*EXTRAIT DE PAGE*.
Ce besoin croissant de compréhension des phénomènes naturels se traduit également par la fascination de l’époque pour les corps célestes. Dans Mars (sunrise), Spencer Finch met en relation cette soif de connaissances de l’époque baroque avec l’exploration contemporaine de la planète Mars comme refuge pour la vie sur Terre.
Deux en un
Le jardin de Pierre Paul Rubens (1577-1640), le plus grand artiste baroque anversois, présente des traces de ces deux modèles. Le jardin exclusif, conçu pour impressionner, et le jardin inclusif, inspiré du Cruijdeboeck (1554), le traité de botanique de Rembert Dodoens (1517-1585), publié par Christoffel Plantijn (1520-1589) à Anvers.
Le parc séculaire du Musée Middelheim résulte, lui aussi, de la combinaison d’un parc-jardin et d’un jardin botanique : il y a quelques dizaines d’années, l’Hortiflora était un exemple de jardin de l’époque de Rubens, avec des plantes du traité de botanique de Dodoens. À l’origine propriété privée, il est devenu, aujourd’hui plus que jamais, un espace social où les citoyens se réunissent pour se détendre, se rencontrer et admirer des œuvres d’art. L’artiste peut être le catalyseur de ces rencontres et alimenter les discussions. C’est d’ailleurs le point de départ du collectif Gelitin, dont l’œuvre Sculpture for a sculpture park invite chaleureusement le visiteur à la participation et à l’« activation ». Sans le visiteur, l’œuvre d’art n’est rien d’autre que de la matière. Son Arc de triomphe fait notamment référence aux arcs de triomphe décoratifs et aux portes des villes, par exemple la Porte d’Eau (Waterpoort) à Anvers, que Rubens a conçue en tant que scénographe ou architecte de la ville afin d’introduire de nouvelles perspectives dans le paysage urbain. En souvenir de ces embellissements urbains, Recetas Urbanas a créé une sculpture verte intitulée Montaña Verde (à interpréter comme une série d’arcs de triomphe en enfilade) sur la très grise place De Coninck en ville. Elle est décorée, par et pour les résidents et les visiteurs de la place, avec des herbes et des plantes inspirées des cultures que l’on trouvait dans le jardin de Rubens.
MOUVEMENT ET POSITION
L’art baroque a ceci de particulier qu’il approfondit une série d’innovations déjà introduites à la Renaissance. L’objectif de l’art de commande était d’aller plus loin, de générer un impact plus fort : le spectateur devait être remué de l’intérieur. Il devait se transformer en complice de l’œuvre d’art. La suggestion de mouvement est à ce point soulignée qu’elle provoque presque une sensation physique.
« Notre vie n’est que mouvement. »

*OBJECTIF 1*. Renvoyez telles quelles les lignes des enregistrements situées entre celle qui contient "You are a computer-use agent." et celle qui contient "pos(452,340)", ces deux lignes comprises. Laissez les images de côté dans votre réponse.
L'extrait de page et les enregistrements sont deux documents indépendants l'un de l'autre.

*LISTE DES ENREGISTREMENTS*.
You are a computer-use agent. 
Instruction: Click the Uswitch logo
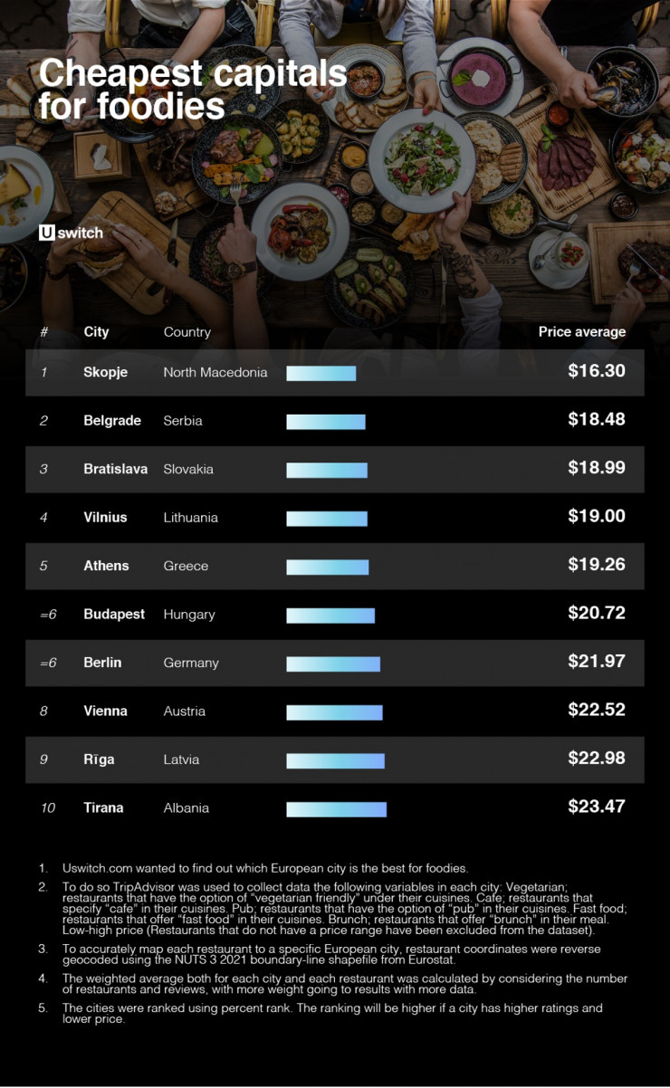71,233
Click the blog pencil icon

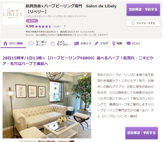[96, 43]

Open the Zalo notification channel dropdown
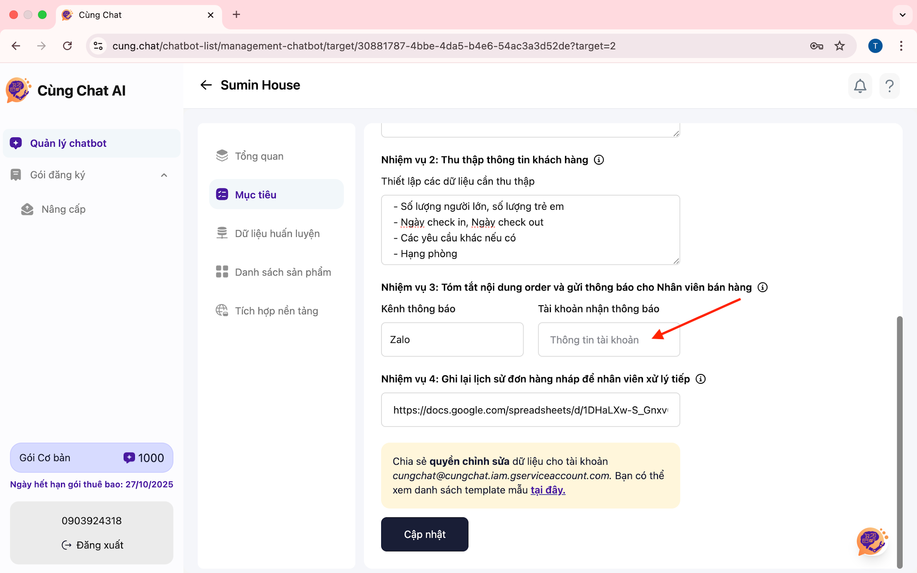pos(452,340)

---

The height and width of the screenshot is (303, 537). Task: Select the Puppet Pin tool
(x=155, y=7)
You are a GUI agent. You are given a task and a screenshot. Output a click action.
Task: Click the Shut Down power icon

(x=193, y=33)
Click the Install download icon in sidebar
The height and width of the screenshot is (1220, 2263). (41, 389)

* * *

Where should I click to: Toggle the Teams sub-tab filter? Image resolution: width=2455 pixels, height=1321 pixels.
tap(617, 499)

*OBJECTIF 2*. Prolongez le texte sur l'art baroque et le parc du Musée Middelheim à partir de l'endroit où il s'arrête.

*BONNE RÉPONSE 1*.
You are a computer-use agent. 
Instruction: Click the Uswitch logo
71,233
Click the blog pencil icon

[96, 43]

Open the Zalo notification channel dropdown
pos(452,340)

*BONNE RÉPONSE 2*.
- Michel de Montaigne (1533-1592), philosophe français
Les œuvres d’Andra Ursuta, par exemple, suggèrent très fortement la possibilité de mobilité. Bien qu’elles ne soient pas destinées à être touchées, elles démangent les membres des spectateurs. En refusant au visiteur cette décharge, l’artiste intensifie la tension entre le mental et le physique. C’est également le cas du chorégraphe et artiste visuel William Forsythe, qui entraîne le visiteur dans un labyrinthe mental avec ses instructions de mouvement complexes. À travers Underall, il fait référence aux changements constants et à l’instabilité auxquels sont confrontés les êtres humains, mais aussi à leur capacité à apprendre à y faire face. L’entrelacement de motifs sonores dans l’œuvre A (6ch version) de Ryoji Ikeda mélange des tonalités baroques et contemporaines dans l’espace du pavillon Braem. Les vibrations invitent à une perception ludique : en se déplaçant rapidement ou lentement à travers le pavillon, le visiteur peut faire l’expérience directe de la manière dont l’histoire et le présent se rencontrent.
Les fontaines occupent également une place importante dans l’architecture (de jardin) baroque. Car l’eau offre une parfaite métaphore du caractère vivant, changeant et tourbillonnant de la nature. Mais d’ingénieux systèmes hydrauliques permettent aussi aux esprits créatifs de chorégraphier ce mouvement. L’écheveau de tuyaux d’arrosage de Fountain, l’œuvre de Bertrand Lavier, en est une interprétation humoristique et haute en couleur ainsi qu’un salut au petit jardinier.
Cette exposition se compose donc d’interprétations à la fois optimistes et pessimistes de notre condition humaine contemporaine. Dans son ensemble, EXPERIENCE TRAPS se veut une réflexion nuancée sur la société et l’économie de l’expérience contemporaines dans lesquelles nous sommes entraînés et dont nous attendons constamment des expériences uniques. Nous nous laissons guider par des constructions complexes d’« authenticité » et de « storytelling » et tentons de nous positionner par rapport aux autres — par exemple par le biais des réseaux sociaux.
La version gonflable et accessible au public de Stonehenge se répandra comme une traînée de poudre sur Facebook et Instagram. Sacrilege est une œuvre de Jeremy Deller qui, selon ses propres termes, souhaitait créer une interaction entre un grand groupe de personnes et un objet monumental.
Tout comme ce « sacrilège », l’exposition — à la fois révélatrice et captivante — provoquera une expérience particulière chez ses visiteurs.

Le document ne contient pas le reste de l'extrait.